Los comicios en Coahuila habían sido siempre un asunto local. La maquinaria y el árbitro electoral se volcaba con el candidato del PRI. El PAN (entonces la única oposición real) jamás se había rendido ni abandonado a sus votantes. Empero, desde la alternancia política del año 2000, el presidente pasó de gran elector a observador de las sucesiones estatales. Su imagen, actuación —mala o regular— y los fracasos o escándalos del Gobierno incidían poco o nada en las votaciones. Para salvar las elecciones de 2017 en Estado de México y Coahuila, Peña Nieto influyó sobre Tribunal Electoral del Poder Judicial de la Federación al recibir en Los Pinos a los gobernadores electos Alfredo del Mazo y Miguel Riquelme. La demanda de Morena y el PAN para anular el resultado fue desechada.

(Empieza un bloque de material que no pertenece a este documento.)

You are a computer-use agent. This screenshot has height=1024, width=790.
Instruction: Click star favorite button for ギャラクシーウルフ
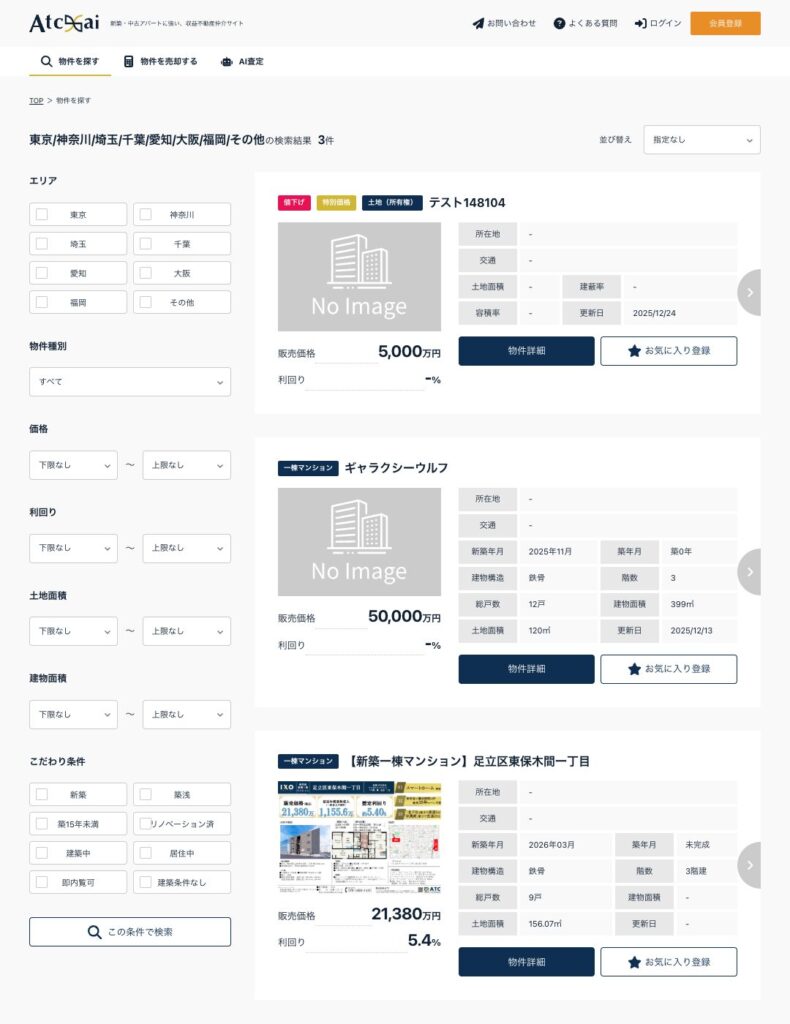[668, 669]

En los tiempos de la presidencia imperial resultaba suicida afrontar al soberano desde las capitales estatales, el Congreso y la Suprema Corte de Justicia, pero con López Obrador se convirtió en el pan de cada día, signo inequívoco de democracia. En esa nueva realidad política, un grupo de gobernadores organizó la Alianza Federalista; el PAN, PRI y PRD, muñidos por escritores, organismos civiles y líderes de opinión adversos al presidente, formaron un frente electoral y legislativo bajo el paraguas de Va por México; sectores de las clases media y alta se movilizan para impugnar las reformas de la 4T; y el protagonismo de la presidenta de la Corte, Norma Piña —propuesta por Enrique Peña Nieto para ministra—, seduce a la galería, pero no resuelve la crisis de justicia ni combate la corrupción.

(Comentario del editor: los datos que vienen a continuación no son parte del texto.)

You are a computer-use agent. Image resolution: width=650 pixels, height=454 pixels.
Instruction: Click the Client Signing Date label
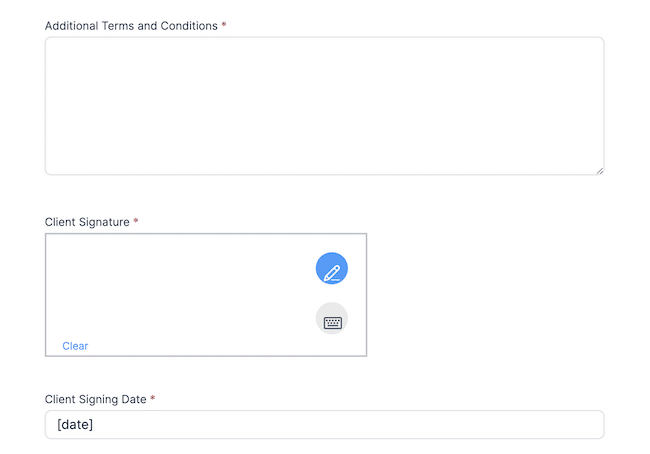click(x=95, y=399)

El Gobierno del presidente López Obrador muestra signos evidentes de agotamiento, pero tras casi cinco años de ejercicio el balance político le favorece. La Alianza Federalista se extinguió después de las elecciones intermedias; Morena venció al PRI, PAN y PRD —juntos o separados— en 22 estados y es la principal fuerza en la Cámara de Diputados y en Senado. El partido de la 4T lidera por mucho las intenciones de voto para las elecciones presidenciales del año próximo y los niveles de aprobación de AMLO superan el 60%, pese a las campañas de los poderes fácticos para debilitarlo.
El entorno político nacional es propicio para al gobernador Miguel Riquelme y le ha sumado aliados poderosos. El eventual triunfo del PRI en Coahuila —Estado de México ya se da por perdido— es importante para el establishment, pero no deja de ser secundario. La prioridad de la oligarquía consiste en detener a Morena y revertir la tendencia electoral de 2024, lo cual, a estas alturas, parece inasequible. El proyecto de transformación de AMLO prevalecerá con Claudia Sheinbaum o Marcelo Ebrard en la presidencia. Las élites difícilmente podrán recuperar privilegios e imponer condiciones al Gobierno como lo hicieron en los sexenios de Vicente Fox, Felipe Calderón y Peña Nieto.